In the entries below, find the line with "Instruction: Open the" and print exactly every line from there up to and including the line with "Task: Open more", with no other lines.

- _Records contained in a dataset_
>>>>
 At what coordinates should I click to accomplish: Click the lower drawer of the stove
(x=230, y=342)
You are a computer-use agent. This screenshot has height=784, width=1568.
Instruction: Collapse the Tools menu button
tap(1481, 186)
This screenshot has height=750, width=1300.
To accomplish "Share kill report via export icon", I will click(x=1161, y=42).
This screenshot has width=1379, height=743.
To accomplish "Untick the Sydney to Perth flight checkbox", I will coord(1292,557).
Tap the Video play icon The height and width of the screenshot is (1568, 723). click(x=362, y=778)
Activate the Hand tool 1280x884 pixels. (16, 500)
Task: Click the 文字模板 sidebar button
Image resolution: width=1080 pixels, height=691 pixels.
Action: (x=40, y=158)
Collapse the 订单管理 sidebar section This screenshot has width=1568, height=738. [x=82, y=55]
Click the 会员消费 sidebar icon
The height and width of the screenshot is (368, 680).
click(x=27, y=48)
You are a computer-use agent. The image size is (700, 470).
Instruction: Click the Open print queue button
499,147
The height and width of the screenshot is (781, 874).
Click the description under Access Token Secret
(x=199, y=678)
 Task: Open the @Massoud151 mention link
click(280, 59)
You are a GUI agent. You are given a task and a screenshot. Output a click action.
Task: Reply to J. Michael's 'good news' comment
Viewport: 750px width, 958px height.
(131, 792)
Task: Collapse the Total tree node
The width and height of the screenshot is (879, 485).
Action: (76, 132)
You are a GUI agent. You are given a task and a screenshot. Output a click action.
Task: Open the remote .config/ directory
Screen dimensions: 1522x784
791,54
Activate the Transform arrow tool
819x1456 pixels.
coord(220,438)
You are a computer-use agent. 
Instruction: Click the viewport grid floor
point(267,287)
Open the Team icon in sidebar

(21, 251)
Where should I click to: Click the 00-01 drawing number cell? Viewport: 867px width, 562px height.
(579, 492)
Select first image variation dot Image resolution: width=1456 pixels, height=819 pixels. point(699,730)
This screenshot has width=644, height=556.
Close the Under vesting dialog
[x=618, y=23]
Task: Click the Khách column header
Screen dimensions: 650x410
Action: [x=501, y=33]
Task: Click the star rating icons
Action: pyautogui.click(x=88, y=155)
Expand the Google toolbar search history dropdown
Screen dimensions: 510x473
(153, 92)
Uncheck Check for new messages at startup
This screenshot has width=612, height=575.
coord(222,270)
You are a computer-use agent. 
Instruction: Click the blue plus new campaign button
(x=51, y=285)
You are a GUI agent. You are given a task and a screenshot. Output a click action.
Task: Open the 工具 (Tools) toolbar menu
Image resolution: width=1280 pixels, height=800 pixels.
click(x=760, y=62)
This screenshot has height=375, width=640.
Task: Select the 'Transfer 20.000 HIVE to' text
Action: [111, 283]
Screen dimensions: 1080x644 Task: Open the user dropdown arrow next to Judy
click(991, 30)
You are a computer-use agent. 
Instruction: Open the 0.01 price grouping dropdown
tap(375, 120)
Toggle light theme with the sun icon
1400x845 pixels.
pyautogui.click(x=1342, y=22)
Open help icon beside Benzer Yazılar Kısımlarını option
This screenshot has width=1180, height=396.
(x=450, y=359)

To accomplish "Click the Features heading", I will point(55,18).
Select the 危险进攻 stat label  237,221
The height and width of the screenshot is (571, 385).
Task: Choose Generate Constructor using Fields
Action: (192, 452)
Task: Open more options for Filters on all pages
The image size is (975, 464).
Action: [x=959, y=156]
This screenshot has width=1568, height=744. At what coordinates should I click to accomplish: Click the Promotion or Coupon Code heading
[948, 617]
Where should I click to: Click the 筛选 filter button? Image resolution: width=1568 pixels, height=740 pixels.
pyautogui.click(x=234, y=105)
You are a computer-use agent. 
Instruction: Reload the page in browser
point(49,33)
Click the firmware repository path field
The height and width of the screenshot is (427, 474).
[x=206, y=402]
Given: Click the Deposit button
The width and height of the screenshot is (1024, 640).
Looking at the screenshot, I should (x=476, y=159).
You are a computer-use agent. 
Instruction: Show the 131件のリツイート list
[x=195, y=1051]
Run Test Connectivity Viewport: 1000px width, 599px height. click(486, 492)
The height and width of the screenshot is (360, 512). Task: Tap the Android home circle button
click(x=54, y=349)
<<<<
- _Reply_
Instruction: Open the 0.01 price grouping dropdown
tap(375, 120)
Toggle light theme with the sun icon
1400x845 pixels.
pyautogui.click(x=1342, y=22)
Open help icon beside Benzer Yazılar Kısımlarını option
This screenshot has width=1180, height=396.
(x=450, y=359)

To accomplish "Click the Features heading", I will point(55,18).
Select the 危险进攻 stat label  237,221
The height and width of the screenshot is (571, 385).
Task: Choose Generate Constructor using Fields
Action: (192, 452)
Task: Open more options for Filters on all pages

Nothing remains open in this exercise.